_EXERCISE DIRECTIONS_
The full listing, from first line to last, should be set down again exactly.
· · · · ·
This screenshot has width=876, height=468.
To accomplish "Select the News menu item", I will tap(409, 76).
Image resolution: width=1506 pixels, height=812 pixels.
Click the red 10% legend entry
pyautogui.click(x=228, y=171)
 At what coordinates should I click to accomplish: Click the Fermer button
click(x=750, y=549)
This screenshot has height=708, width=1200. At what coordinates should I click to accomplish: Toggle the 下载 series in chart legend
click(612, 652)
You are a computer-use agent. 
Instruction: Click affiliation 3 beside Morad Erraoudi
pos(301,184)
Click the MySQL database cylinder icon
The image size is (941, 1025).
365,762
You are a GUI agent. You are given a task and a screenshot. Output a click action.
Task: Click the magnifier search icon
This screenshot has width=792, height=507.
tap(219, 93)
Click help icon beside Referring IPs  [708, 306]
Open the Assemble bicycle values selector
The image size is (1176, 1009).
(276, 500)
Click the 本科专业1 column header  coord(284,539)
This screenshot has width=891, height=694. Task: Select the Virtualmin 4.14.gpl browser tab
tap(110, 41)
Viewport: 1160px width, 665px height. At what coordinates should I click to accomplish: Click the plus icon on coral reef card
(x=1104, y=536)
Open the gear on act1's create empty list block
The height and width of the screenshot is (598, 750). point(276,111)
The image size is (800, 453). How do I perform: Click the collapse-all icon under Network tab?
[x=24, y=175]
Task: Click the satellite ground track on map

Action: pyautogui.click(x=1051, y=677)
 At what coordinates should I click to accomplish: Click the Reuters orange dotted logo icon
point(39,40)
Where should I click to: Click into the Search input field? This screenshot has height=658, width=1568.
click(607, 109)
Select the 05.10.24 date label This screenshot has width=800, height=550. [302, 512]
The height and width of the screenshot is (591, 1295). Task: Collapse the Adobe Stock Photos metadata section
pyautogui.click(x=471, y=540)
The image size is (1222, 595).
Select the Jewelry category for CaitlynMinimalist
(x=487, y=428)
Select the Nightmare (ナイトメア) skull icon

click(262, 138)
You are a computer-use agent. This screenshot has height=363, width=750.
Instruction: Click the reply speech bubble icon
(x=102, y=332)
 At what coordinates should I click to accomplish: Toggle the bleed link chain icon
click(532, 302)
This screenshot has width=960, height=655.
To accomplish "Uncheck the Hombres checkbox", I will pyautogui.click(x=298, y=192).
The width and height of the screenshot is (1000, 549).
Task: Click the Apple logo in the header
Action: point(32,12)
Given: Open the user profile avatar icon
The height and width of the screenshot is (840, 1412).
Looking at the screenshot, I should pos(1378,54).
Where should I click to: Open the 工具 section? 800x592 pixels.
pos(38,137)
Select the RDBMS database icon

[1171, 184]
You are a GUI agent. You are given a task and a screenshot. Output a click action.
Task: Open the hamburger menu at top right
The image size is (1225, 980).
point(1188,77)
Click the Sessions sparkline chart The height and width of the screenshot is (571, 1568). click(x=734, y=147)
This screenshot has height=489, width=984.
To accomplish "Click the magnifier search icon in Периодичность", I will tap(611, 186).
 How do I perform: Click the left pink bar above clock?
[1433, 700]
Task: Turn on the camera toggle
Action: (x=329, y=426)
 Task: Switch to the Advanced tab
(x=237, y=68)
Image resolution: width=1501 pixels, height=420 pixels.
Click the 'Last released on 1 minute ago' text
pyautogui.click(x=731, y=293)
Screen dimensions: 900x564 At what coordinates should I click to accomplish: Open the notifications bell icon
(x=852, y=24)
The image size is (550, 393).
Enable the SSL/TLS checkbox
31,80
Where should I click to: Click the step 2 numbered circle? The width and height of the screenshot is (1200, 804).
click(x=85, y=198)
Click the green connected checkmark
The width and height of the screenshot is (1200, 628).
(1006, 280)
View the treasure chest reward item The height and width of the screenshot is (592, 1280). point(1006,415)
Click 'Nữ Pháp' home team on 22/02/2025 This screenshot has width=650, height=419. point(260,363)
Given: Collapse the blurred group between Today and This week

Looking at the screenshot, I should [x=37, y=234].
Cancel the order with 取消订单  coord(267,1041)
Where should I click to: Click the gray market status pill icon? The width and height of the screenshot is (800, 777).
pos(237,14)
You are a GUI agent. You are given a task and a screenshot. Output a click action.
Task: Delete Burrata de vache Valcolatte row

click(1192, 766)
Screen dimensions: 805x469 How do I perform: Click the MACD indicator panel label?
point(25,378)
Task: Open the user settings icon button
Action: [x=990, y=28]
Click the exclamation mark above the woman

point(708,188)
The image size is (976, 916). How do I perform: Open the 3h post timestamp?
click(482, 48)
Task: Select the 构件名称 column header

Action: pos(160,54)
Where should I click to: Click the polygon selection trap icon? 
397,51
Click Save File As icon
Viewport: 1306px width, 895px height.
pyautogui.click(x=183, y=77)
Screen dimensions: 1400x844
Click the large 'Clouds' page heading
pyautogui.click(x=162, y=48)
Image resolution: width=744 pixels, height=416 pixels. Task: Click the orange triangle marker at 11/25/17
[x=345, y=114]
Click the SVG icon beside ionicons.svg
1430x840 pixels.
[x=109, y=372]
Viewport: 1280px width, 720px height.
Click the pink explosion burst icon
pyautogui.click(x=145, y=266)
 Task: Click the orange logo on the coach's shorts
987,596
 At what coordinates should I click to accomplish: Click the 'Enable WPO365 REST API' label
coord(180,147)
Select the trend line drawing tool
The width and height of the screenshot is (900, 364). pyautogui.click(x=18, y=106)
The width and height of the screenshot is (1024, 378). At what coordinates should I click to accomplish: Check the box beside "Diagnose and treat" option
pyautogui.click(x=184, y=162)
· · · · ·
_TASK RESPONSE_
This screenshot has width=876, height=468.
To accomplish "Select the News menu item", I will tap(409, 76).
Image resolution: width=1506 pixels, height=812 pixels.
Click the red 10% legend entry
pyautogui.click(x=228, y=171)
 At what coordinates should I click to accomplish: Click the Fermer button
click(x=750, y=549)
This screenshot has height=708, width=1200. At what coordinates should I click to accomplish: Toggle the 下载 series in chart legend
click(612, 652)
You are a computer-use agent. 
Instruction: Click affiliation 3 beside Morad Erraoudi
pos(301,184)
Click the MySQL database cylinder icon
The image size is (941, 1025).
365,762
You are a GUI agent. You are given a task and a screenshot. Output a click action.
Task: Click the magnifier search icon
This screenshot has width=792, height=507.
tap(219, 93)
Click help icon beside Referring IPs  [708, 306]
Open the Assemble bicycle values selector
The image size is (1176, 1009).
(276, 500)
Click the 本科专业1 column header  coord(284,539)
This screenshot has width=891, height=694. Task: Select the Virtualmin 4.14.gpl browser tab
tap(110, 41)
Viewport: 1160px width, 665px height. At what coordinates should I click to accomplish: Click the plus icon on coral reef card
(x=1104, y=536)
Open the gear on act1's create empty list block
The height and width of the screenshot is (598, 750). point(276,111)
The image size is (800, 453). How do I perform: Click the collapse-all icon under Network tab?
[x=24, y=175]
Task: Click the satellite ground track on map

Action: pyautogui.click(x=1051, y=677)
 At what coordinates should I click to accomplish: Click the Reuters orange dotted logo icon
point(39,40)
Where should I click to: Click into the Search input field? This screenshot has height=658, width=1568.
click(607, 109)
Select the 05.10.24 date label This screenshot has width=800, height=550. [302, 512]
The height and width of the screenshot is (591, 1295). Task: Collapse the Adobe Stock Photos metadata section
pyautogui.click(x=471, y=540)
The image size is (1222, 595).
Select the Jewelry category for CaitlynMinimalist
(x=487, y=428)
Select the Nightmare (ナイトメア) skull icon

click(262, 138)
You are a computer-use agent. This screenshot has height=363, width=750.
Instruction: Click the reply speech bubble icon
(x=102, y=332)
 At what coordinates should I click to accomplish: Toggle the bleed link chain icon
click(532, 302)
This screenshot has width=960, height=655.
To accomplish "Uncheck the Hombres checkbox", I will pyautogui.click(x=298, y=192).
The width and height of the screenshot is (1000, 549).
Task: Click the Apple logo in the header
Action: point(32,12)
Given: Open the user profile avatar icon
The height and width of the screenshot is (840, 1412).
Looking at the screenshot, I should pos(1378,54).
Where should I click to: Open the 工具 section? 800x592 pixels.
pos(38,137)
Select the RDBMS database icon

[1171, 184]
You are a GUI agent. You are given a task and a screenshot. Output a click action.
Task: Open the hamburger menu at top right
The image size is (1225, 980).
point(1188,77)
Click the Sessions sparkline chart The height and width of the screenshot is (571, 1568). click(x=734, y=147)
This screenshot has height=489, width=984.
To accomplish "Click the magnifier search icon in Периодичность", I will tap(611, 186).
 How do I perform: Click the left pink bar above clock?
[1433, 700]
Task: Turn on the camera toggle
Action: (x=329, y=426)
 Task: Switch to the Advanced tab
(x=237, y=68)
Image resolution: width=1501 pixels, height=420 pixels.
Click the 'Last released on 1 minute ago' text
pyautogui.click(x=731, y=293)
Screen dimensions: 900x564 At what coordinates should I click to accomplish: Open the notifications bell icon
(x=852, y=24)
The image size is (550, 393).
Enable the SSL/TLS checkbox
31,80
Where should I click to: Click the step 2 numbered circle? The width and height of the screenshot is (1200, 804).
click(x=85, y=198)
Click the green connected checkmark
The width and height of the screenshot is (1200, 628).
(1006, 280)
View the treasure chest reward item The height and width of the screenshot is (592, 1280). point(1006,415)
Click 'Nữ Pháp' home team on 22/02/2025 This screenshot has width=650, height=419. point(260,363)
Given: Collapse the blurred group between Today and This week

Looking at the screenshot, I should [x=37, y=234].
Cancel the order with 取消订单  coord(267,1041)
Where should I click to: Click the gray market status pill icon? The width and height of the screenshot is (800, 777).
pos(237,14)
You are a GUI agent. You are given a task and a screenshot. Output a click action.
Task: Delete Burrata de vache Valcolatte row

click(1192, 766)
Screen dimensions: 805x469 How do I perform: Click the MACD indicator panel label?
point(25,378)
Task: Open the user settings icon button
Action: [x=990, y=28]
Click the exclamation mark above the woman

point(708,188)
The image size is (976, 916). How do I perform: Open the 3h post timestamp?
click(482, 48)
Task: Select the 构件名称 column header

Action: pos(160,54)
Where should I click to: Click the polygon selection trap icon? 
397,51
Click Save File As icon
Viewport: 1306px width, 895px height.
pyautogui.click(x=183, y=77)
Screen dimensions: 1400x844
Click the large 'Clouds' page heading
pyautogui.click(x=162, y=48)
Image resolution: width=744 pixels, height=416 pixels. Task: Click the orange triangle marker at 11/25/17
[x=345, y=114]
Click the SVG icon beside ionicons.svg
1430x840 pixels.
[x=109, y=372]
Viewport: 1280px width, 720px height.
Click the pink explosion burst icon
pyautogui.click(x=145, y=266)
 Task: Click the orange logo on the coach's shorts
987,596
 At what coordinates should I click to accomplish: Click the 'Enable WPO365 REST API' label
coord(180,147)
Select the trend line drawing tool
The width and height of the screenshot is (900, 364). pyautogui.click(x=18, y=106)
The width and height of the screenshot is (1024, 378). At what coordinates should I click to accomplish: Check the box beside "Diagnose and treat" option
pyautogui.click(x=184, y=162)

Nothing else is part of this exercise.